China is a threat to the Bitcoin network says new report by Alex Lielacher

in bitcoinprice •  6 years ago 

Those who have been around the bitcoin community long enough will remember bitcoin's price crash after it hit $1,000 for the first time in late 2013, which occurred after China banned banks from dealing with bitcoin. At the time, this news was perceived as a de facto ban on bitcoin, which caused the price of bitcoin to fall from a high of $1,149 to $544 over four weeks as China was the biggest market for bitcoin trading as well as mining.

Today, China has lost its dominance as a bitcoin trading hub after the People's Republic forced all local bitcoin exchanges to shut their doors shortly after banning initial coin offerings within its borders. While peer-to-peer trading is still big business in China, 'official' cryptocurrency trading through centralized platforms has ground to a halt.

Conversely, bitcoin mining is still heavily centralized within China's borders as cheap electricity has attracted several large-scale mining operations. This is the concern that academic researchers Ben Kaiser, Mireya Jurado, and Alex Ledger raise in their report.

The looming threat of China


In the yet to be peer-reviewed study titled "The Looming Threat of China: An Analysis of Chinese Influence on Bitcoin," the authors argue that "the security model of Bitcoin must consider the socioeconomic and political forces in addition to the underlying cryptography," especially within the context of how centralized its mining is in a country that has an adversarial stance towards the digital currency.

According to the paper, over 80 percent of bitcoin mining is performed by six mining pools of which five are operated by individuals or organizations located in China, which results in roughly 74 percent of hash power being located behind the Great Wall.

Kaiser, Jurado, and Ledger list four reasons for why the centralization of bitcoin miners in China is a cause for concern, namely its government's strong regulatory authority, ongoing internet traffic tampering and surveillance, the China-based majority hash power, and its well-connectedness within the Bitcoin network.

Moreover, the authors list several reasons why China's government would likely continue to hold an adversarial stance towards Bitcoin. Firstly, Bitcoin's decentralization stands in ideological opposition to China's centrally-controlled approach to governing. The government could attempt to take down Bitcoin purely to make a statement against decentralization and the disintermediation of central authorities.

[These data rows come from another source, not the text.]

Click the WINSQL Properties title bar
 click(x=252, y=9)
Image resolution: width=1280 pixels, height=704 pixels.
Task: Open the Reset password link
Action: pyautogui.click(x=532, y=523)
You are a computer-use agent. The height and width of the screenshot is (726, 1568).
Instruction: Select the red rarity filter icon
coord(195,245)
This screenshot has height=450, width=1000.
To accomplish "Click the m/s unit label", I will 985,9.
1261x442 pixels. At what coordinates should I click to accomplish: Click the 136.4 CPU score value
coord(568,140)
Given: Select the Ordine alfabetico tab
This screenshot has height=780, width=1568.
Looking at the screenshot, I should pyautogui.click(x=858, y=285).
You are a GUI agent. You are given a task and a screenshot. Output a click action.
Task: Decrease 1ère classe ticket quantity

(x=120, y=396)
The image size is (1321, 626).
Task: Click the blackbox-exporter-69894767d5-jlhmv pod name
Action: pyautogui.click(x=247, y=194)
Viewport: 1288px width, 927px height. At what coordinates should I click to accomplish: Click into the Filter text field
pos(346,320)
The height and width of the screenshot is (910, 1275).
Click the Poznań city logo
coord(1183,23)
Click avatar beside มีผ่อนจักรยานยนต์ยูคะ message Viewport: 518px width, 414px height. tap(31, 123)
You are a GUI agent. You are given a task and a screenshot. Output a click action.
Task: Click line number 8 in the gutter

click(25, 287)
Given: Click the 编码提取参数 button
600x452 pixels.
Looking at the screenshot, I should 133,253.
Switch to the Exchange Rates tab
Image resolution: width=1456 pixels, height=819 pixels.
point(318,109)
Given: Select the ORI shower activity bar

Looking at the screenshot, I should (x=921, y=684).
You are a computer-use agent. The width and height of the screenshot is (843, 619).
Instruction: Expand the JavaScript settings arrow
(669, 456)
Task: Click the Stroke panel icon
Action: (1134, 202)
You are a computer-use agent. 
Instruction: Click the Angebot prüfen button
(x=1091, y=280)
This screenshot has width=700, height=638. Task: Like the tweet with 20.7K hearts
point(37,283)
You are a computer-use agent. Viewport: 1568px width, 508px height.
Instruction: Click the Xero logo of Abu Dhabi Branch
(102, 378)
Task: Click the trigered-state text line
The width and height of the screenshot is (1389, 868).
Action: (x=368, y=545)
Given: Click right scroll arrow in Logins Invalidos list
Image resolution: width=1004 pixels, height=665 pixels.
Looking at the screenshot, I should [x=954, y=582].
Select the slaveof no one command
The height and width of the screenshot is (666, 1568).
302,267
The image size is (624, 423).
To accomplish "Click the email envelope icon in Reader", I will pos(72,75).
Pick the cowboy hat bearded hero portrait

Secondly, the Chinese authorities could attack the Bitcoin network to crack down on what it views as illicit activities — such as circumventing capital controls. And from a geopolitical perspective, as bitcoin adoption grows and becomes more integrated into national economies, China could attempt to attack the Bitcoin network to indirectly exert influence in foreign countries whose economies embrace bitcoin as a currency.

The study lists a range of attacks that China could launch on the Bitcoin network given its capabilities. Attacks range from punitive forking, user deanonymization, a brute force attack or a Goldfinger attack, selfish mining, and block withholding among others.

How real is the "China threat"?


The study's authors conclude that China's threat to the Bitcoin network is real because the digital currency's utility has grown so much that the Chinese government has an incentive to undermine it.

"We singled out China for analysis because they are the most powerful potential adversary to Bitcoin, and we found that they have a variety of salient motives for attacking the system and a number of mature capabilities, both regulatory and technical, to carry out those attacks. As future work, we suggest an analysis of existing solutions to the specific threats China poses to Bitcoin and the identification and mitigation of gaps in those protections," the paper's conclusion states.

While this sounds very doom and gloom, it is important to note that the likelihood of Chinese government-organized attacks on Bitcoin is rather low.

The Chinese government would first have to take control of its local bitcoin mining operations in a fairly covert way not to alert the remaining network participants. This alone would be a rather difficult feat.

Then, the government would have to invest a substantial amount of time, money and human resources to launch attacks on Bitcoin and it is unlikely that the Communist Party would approve this action given that Bitcoin is widely not considered to be a threat to the global financial system and that there is no evidence that bitcoin is being used to circumvent capital controls in China.

Additionally, if China were to take over local bitcoin mining operations, its bitcoin mining industry would collapse from one day to the next. This, in turn, would boost bitcoin mining in neighboring countries such as Japan, which where large corporations are mining bitcoin and developing mining hardware. It is unlikely that China would want to destroy a highly profitable industry within its borders just to pass it onto its neighbors.

Finally, China's waning influence on the Bitcoin economy should act as a relief for investors who may be concerned about a potential Chinese attack on the digital currency. Given the country's recent crackdown on cryptocurrencies, it would not be a surprise for bitcoin mining operations to also move across the Great Wall like many of its exchanges and blockchain startups have done in the past twelve months.

While the threat scenarios and potential attack vectors listed in the study are theoretically possible, it is unlikely that we will see Chinese authorities attempting to take down the Bitcoin network. Unlike many altcoin networks, Bitcoin is decentralized enough that it can withstand a wide range of attacks which is one of the drivers of its value.